Willie Penman

Personal information
- Full name: William Henders Penman
- Date of birth: 1 April 1922
- Place of birth: Kelty, Scotland
- Date of death: 31 January 2005 (aged 82)
- Place of death: Kirkcaldy, Scotland
- Position(s): Centre forward

Senior career*
- Years: Team / Apps / (Gls)
- 1942–1954: Raith Rovers / 138 / (91)
- 1955–1956: Montrose / 11 / (8)
- 1956: Dundee United / 5 / (1)
- Total:  / 154 / (100)

= Willie Penman (footballer, born 1922) =

Scottish footballer (1922–2005)

William Henders Penman (1 April 1922 – 31 January 2005) was a Scottish footballer. He played the majority of his career for Raith Rovers, and is their all-time leading goal scorer with 211 goals in 328 appearances. Later in his career he had short spells with Montrose and Dundee United.

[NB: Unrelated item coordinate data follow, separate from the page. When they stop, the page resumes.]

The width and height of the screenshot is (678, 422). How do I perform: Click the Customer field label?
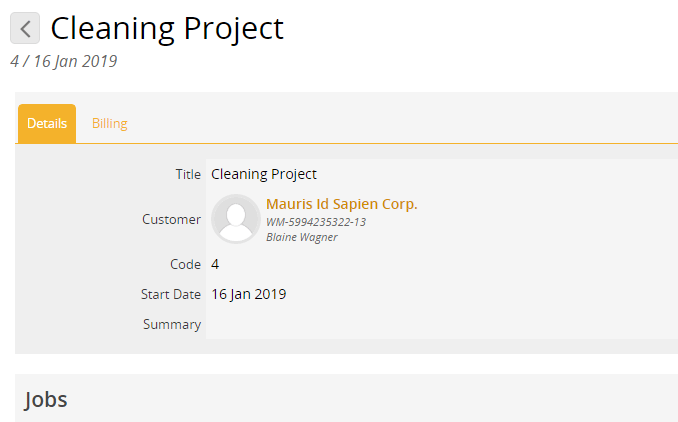[x=171, y=219]
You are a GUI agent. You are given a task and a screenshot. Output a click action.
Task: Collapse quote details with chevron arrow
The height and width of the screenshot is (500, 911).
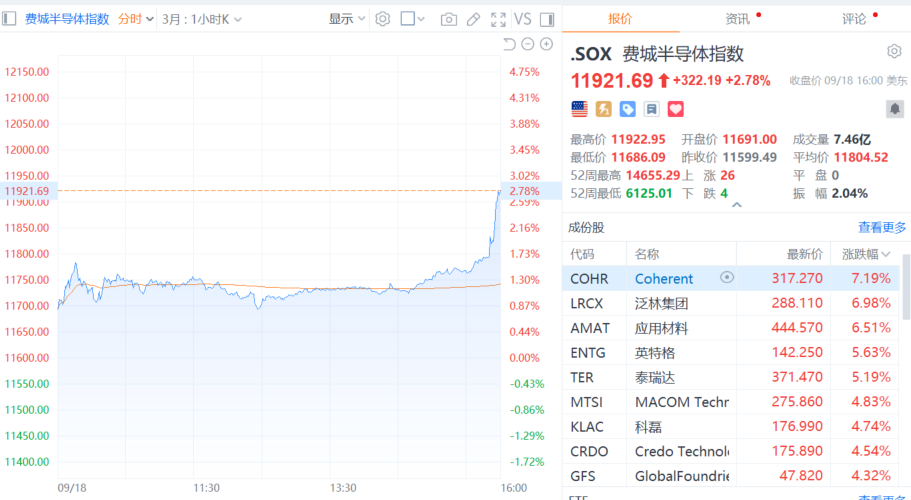coord(737,205)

Penman was signed in 1940 and made his debut in 1942, scoring seven goals in his first nine games. He led Raith's goal scoring every season between 1947 and 1951. His best season was 1948–49, when he scored 58 goals in 47 matches and helped Raith win the Second Division championship and reach the Scottish League Cup Final. During the final, which Raith lost 2–0 to Rangers F.C., Penman scored a goal shortly before half time which was controversially deemed offside.

Willie Penman died of cancer on 31 January 2005, at the age of 82.